[Dataset entries]
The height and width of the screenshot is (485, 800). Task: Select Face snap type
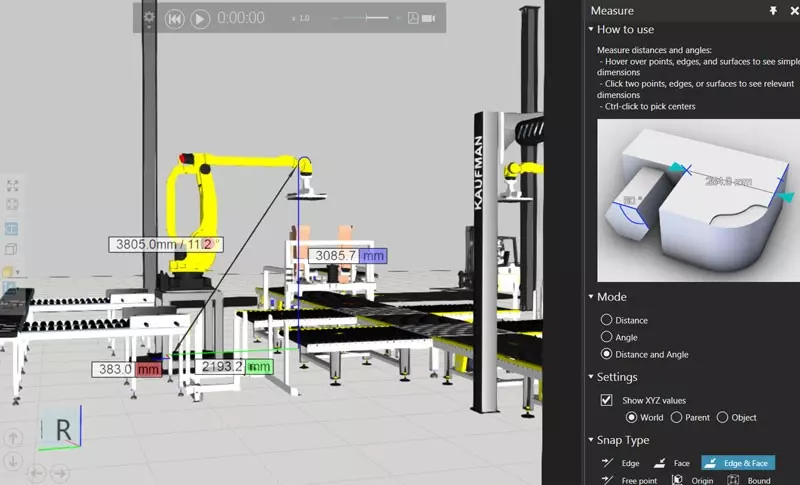coord(672,463)
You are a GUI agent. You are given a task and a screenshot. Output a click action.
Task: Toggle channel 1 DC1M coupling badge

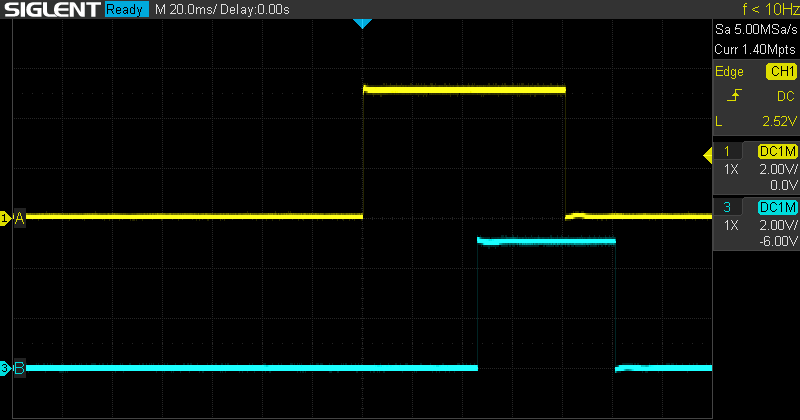click(777, 152)
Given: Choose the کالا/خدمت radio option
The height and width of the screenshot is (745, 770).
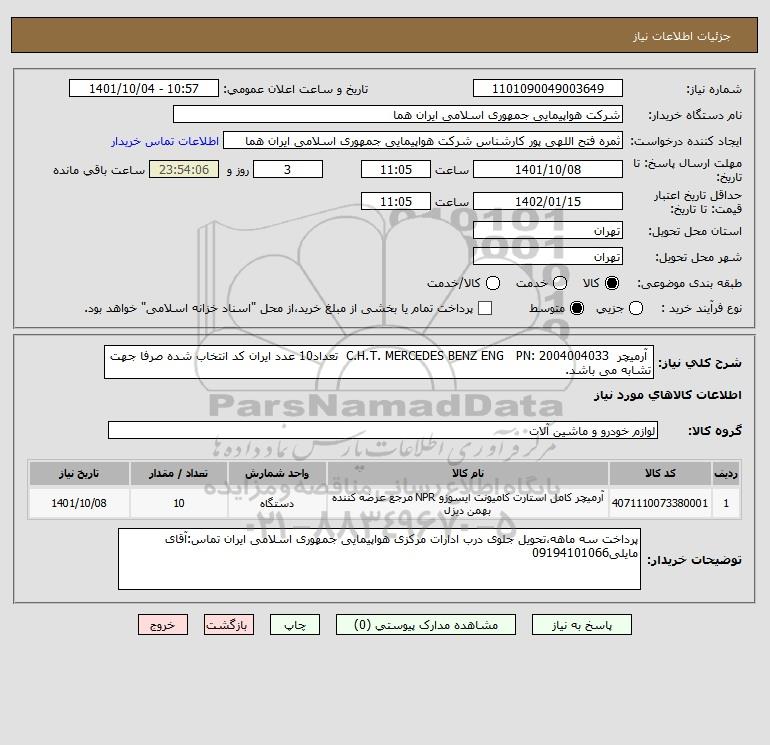Looking at the screenshot, I should [x=493, y=283].
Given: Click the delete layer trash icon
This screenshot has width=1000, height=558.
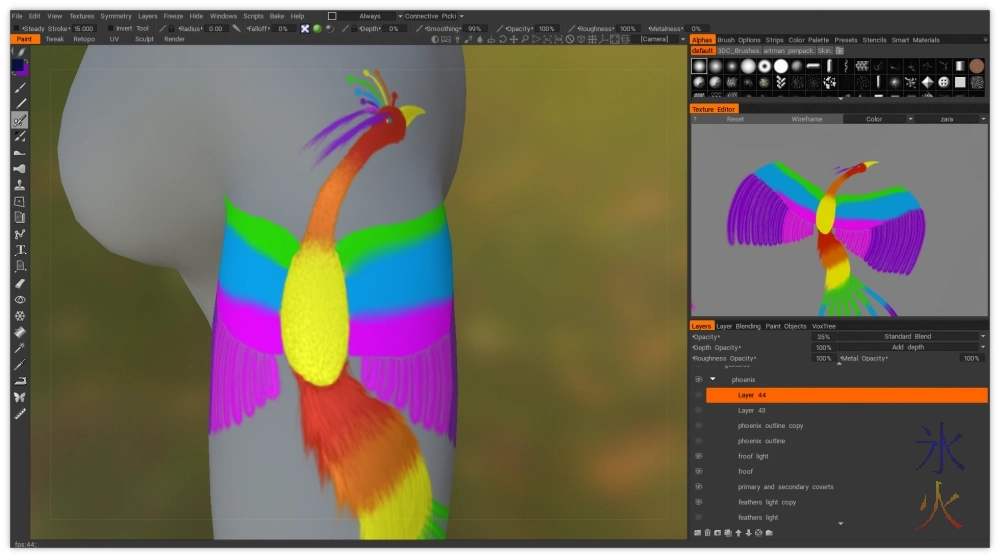Looking at the screenshot, I should pos(709,532).
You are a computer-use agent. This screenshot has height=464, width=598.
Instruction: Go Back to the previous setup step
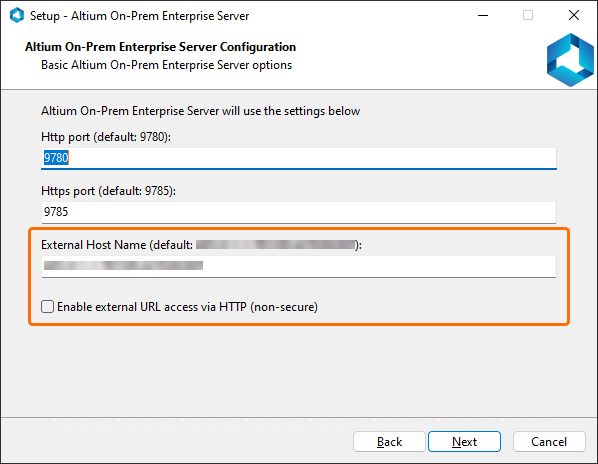[x=389, y=442]
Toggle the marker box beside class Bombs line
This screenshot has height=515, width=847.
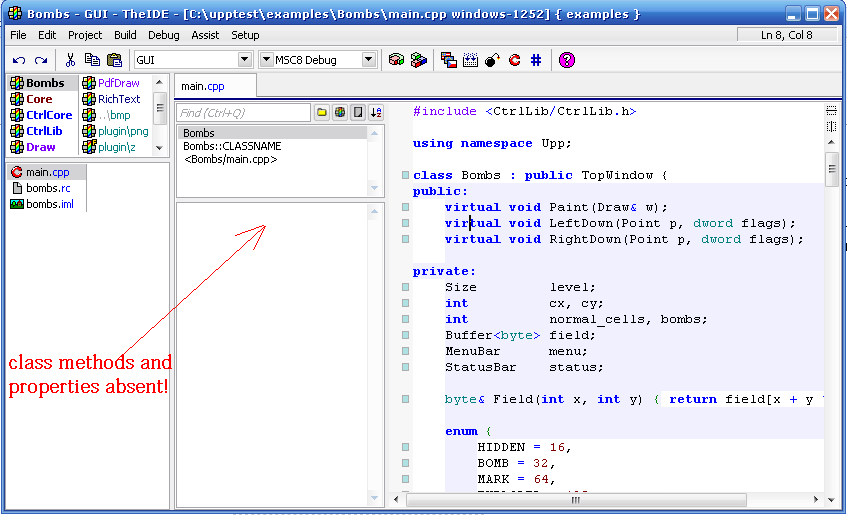tap(405, 176)
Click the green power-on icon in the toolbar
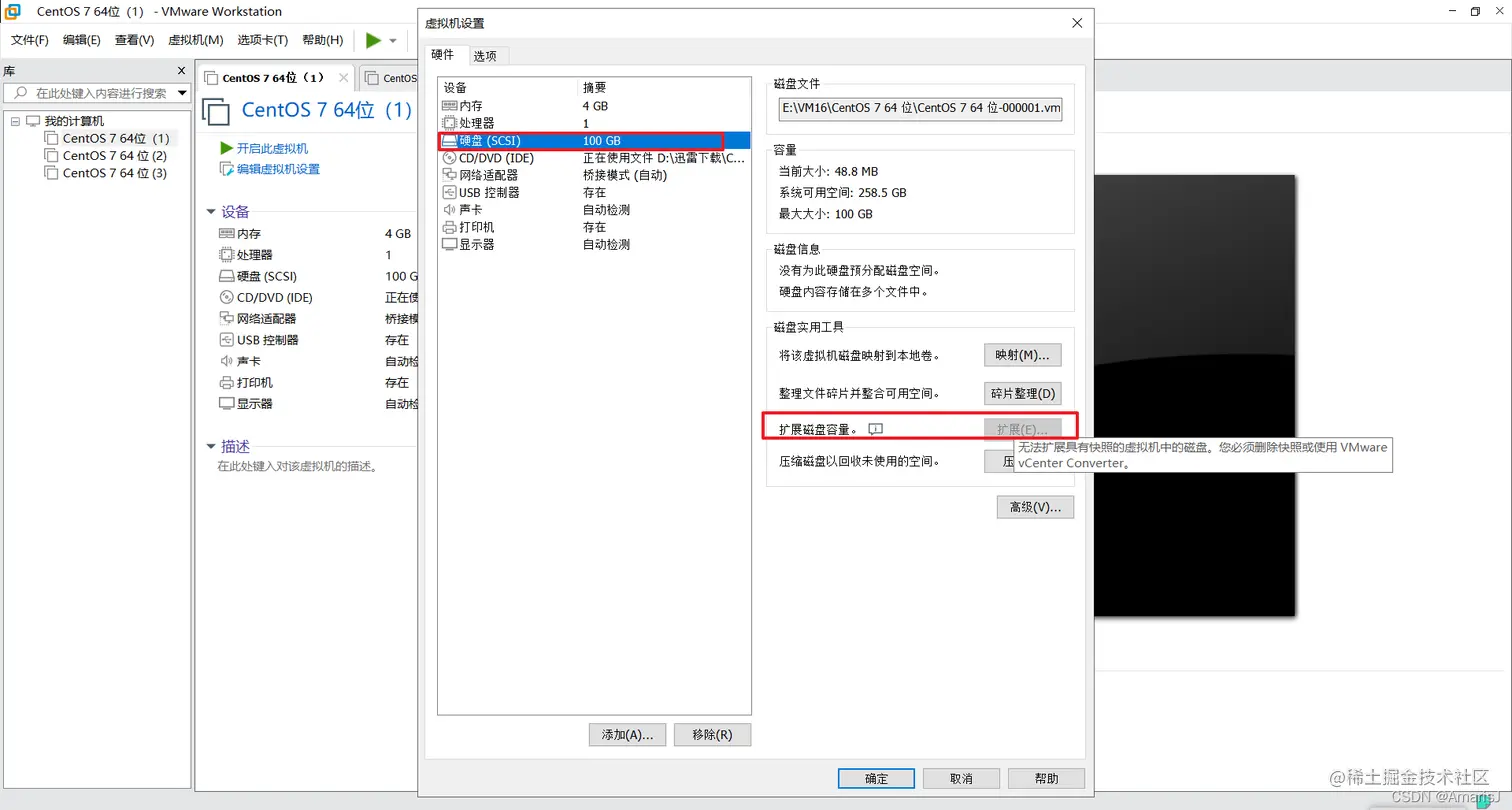 (x=374, y=40)
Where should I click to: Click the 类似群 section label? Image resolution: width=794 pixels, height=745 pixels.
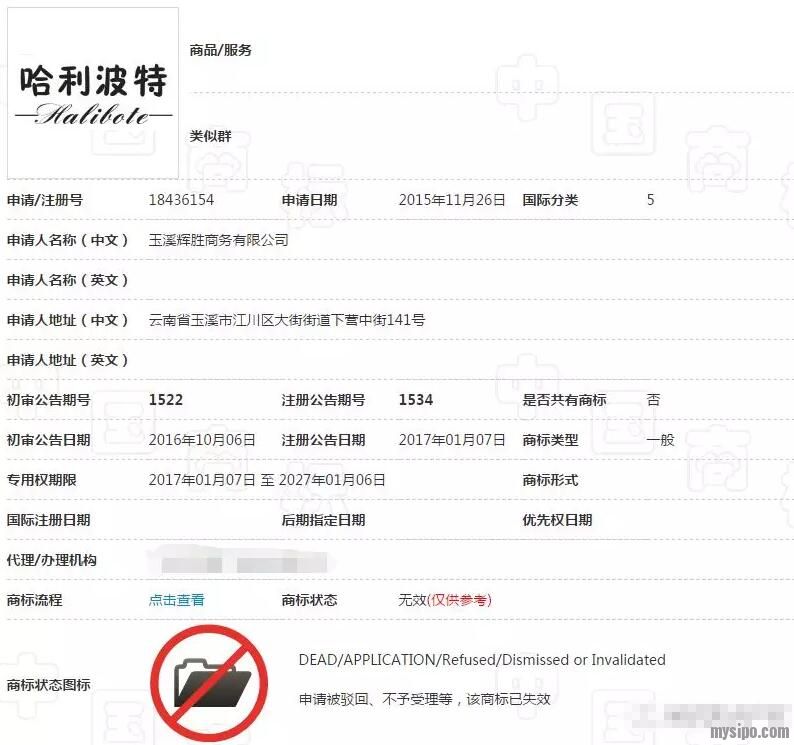(x=211, y=136)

#### WHAT YOU WILL DO:
Which lines of the data include the string "agent"? Find them and copy each one.

#### RESULT:
You are a GUI agent. You are given a task and a screenshot. Output a click action.
You are a computer-use agent. This screenshot has height=464, width=598.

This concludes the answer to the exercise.